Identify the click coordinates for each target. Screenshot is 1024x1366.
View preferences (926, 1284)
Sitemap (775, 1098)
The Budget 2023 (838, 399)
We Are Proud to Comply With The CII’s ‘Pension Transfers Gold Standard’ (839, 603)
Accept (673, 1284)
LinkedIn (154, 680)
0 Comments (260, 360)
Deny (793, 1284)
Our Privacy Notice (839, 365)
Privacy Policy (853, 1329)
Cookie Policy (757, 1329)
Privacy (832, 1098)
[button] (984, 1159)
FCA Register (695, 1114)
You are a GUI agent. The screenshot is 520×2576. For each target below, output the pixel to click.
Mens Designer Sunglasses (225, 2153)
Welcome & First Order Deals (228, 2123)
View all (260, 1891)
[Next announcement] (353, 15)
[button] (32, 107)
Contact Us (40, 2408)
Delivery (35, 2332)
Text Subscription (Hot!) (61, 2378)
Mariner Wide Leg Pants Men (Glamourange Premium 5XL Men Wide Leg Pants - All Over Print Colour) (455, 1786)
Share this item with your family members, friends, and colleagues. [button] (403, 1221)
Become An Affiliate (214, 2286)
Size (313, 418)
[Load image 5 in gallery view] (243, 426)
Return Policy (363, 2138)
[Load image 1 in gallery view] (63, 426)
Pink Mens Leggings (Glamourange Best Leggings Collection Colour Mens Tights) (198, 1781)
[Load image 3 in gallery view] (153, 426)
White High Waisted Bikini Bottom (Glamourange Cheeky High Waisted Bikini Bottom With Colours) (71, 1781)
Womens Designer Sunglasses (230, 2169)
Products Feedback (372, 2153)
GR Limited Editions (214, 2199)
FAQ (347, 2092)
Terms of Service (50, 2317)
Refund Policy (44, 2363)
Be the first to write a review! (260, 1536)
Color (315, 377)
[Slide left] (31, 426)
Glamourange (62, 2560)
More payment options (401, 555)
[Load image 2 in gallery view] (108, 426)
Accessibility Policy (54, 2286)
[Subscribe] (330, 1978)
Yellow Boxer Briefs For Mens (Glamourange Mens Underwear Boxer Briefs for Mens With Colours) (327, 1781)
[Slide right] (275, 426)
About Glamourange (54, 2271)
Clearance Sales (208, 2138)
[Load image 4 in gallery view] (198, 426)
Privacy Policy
※
* _Aim of the task_: For this exercise, the records above must be returned exactly.

* _Answer below_:
Identify the click coordinates for each target. Screenshot is 1024x1366.
View preferences (926, 1284)
Sitemap (775, 1098)
The Budget 2023 (838, 399)
We Are Proud to Comply With The CII’s ‘Pension Transfers Gold Standard’ (839, 603)
Accept (673, 1284)
LinkedIn (154, 680)
0 Comments (260, 360)
Deny (793, 1284)
Our Privacy Notice (839, 365)
Privacy Policy (853, 1329)
Cookie Policy (757, 1329)
Privacy (832, 1098)
[button] (984, 1159)
FCA Register (695, 1114)
You are a GUI agent. The screenshot is 520×2576. For each target below, output the pixel to click.
Mens Designer Sunglasses (225, 2153)
Welcome & First Order Deals (228, 2123)
View all (260, 1891)
[Next announcement] (353, 15)
[button] (32, 107)
Contact Us (40, 2408)
Delivery (35, 2332)
Text Subscription (Hot!) (61, 2378)
Mariner Wide Leg Pants Men (Glamourange Premium 5XL Men Wide Leg Pants - All Over Print Colour) (455, 1786)
Share this item with your family members, friends, and colleagues. [button] (403, 1221)
Become An Affiliate (214, 2286)
Size (313, 418)
[Load image 5 in gallery view] (243, 426)
Return Policy (363, 2138)
[Load image 1 in gallery view] (63, 426)
Pink Mens Leggings (Glamourange Best Leggings Collection Colour Mens Tights) (198, 1781)
[Load image 3 in gallery view] (153, 426)
White High Waisted Bikini Bottom (Glamourange Cheeky High Waisted Bikini Bottom With Colours) (71, 1781)
Womens Designer Sunglasses (230, 2169)
Products Feedback (372, 2153)
GR Limited Editions (214, 2199)
FAQ (347, 2092)
Terms of Service (50, 2317)
Refund Policy (44, 2363)
Be the first to write a review! (260, 1536)
Color (315, 377)
[Slide left] (31, 426)
Glamourange (62, 2560)
More payment options (401, 555)
[Load image 2 in gallery view] (108, 426)
Accessibility Policy (54, 2286)
[Subscribe] (330, 1978)
Yellow Boxer Briefs For Mens (Glamourange Mens Underwear Boxer Briefs for Mens With Colours) (327, 1781)
[Slide right] (275, 426)
About Glamourange (54, 2271)
Clearance Sales (208, 2138)
[Load image 4 in gallery view] (198, 426)
Privacy Policy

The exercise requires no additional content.